Apparently I should not have used the word forced because some people went full-boar pedantic about it unfortunately. It's forced in terms of "if I want to run Big Sur, I have no choice" (thought that was obvious).
Not forced, but unnecessarily required to purchase new hardware to run the latest OS version which should not have any reason for not working on the older hardware. I still think that's a problem.
If there was a feature of Big Sur that required particular hardware to run, then I would be more understanding. Yes, I can stay on Catalina on my iMac, but it will continue to get more out of date when Apple could have easily kept supporting it. I'm understanding enough to know Apple has business reasons for doing it, and maybe even technical ones (that no one has yet explained) but it doesn't mean I agree with it.
This is so silly. First, Apple’s history is that they will continue to support older hardware with security updates even if they can’t support them with the latest OS.
Sometimes older hardware isn’t capable of supporting new features.
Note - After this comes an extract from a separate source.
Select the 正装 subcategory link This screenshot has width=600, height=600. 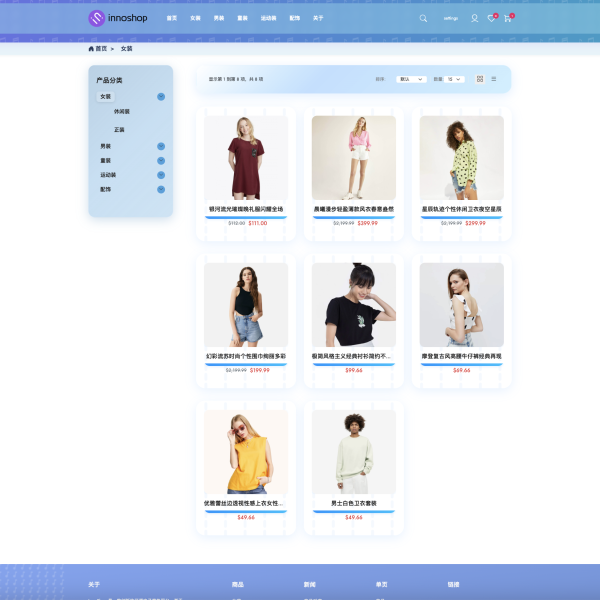pyautogui.click(x=119, y=130)
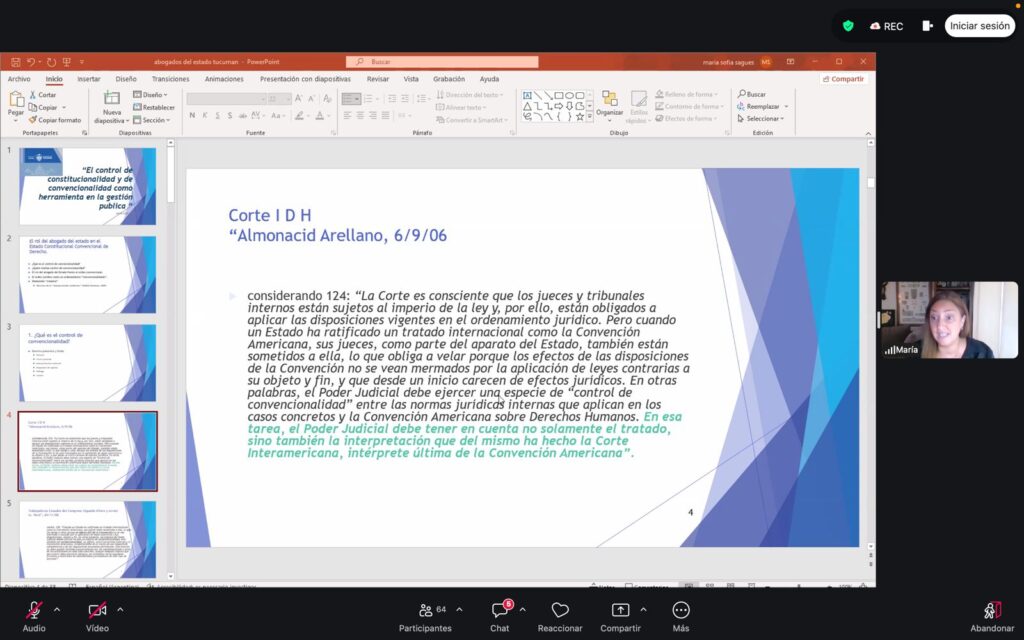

In prior cases it might not have a 64 bit processor or not enough memory, and of course you can’t expect support in those cases.
In this it’s old WiFi hardware that can’t support new features. It would be dumb for Apple to take engineers off making Big Sur more solid for 98% of Macs to waste time on this problem for a tiny percent of the active base.
Apple is doing exactly the right thing. Make it work well for the vast majority, then see if they can take it farther back in the first couple of bug fix releases.
I have an old Mac that I use daily that maxed out at Mojave. It still functions fine. Nobody forced me to do anything to it in the name of capitalism.
You said yourself that his current machine meets his daily needs. So what's the problem? It's not going to turn off the day Big Sur is released.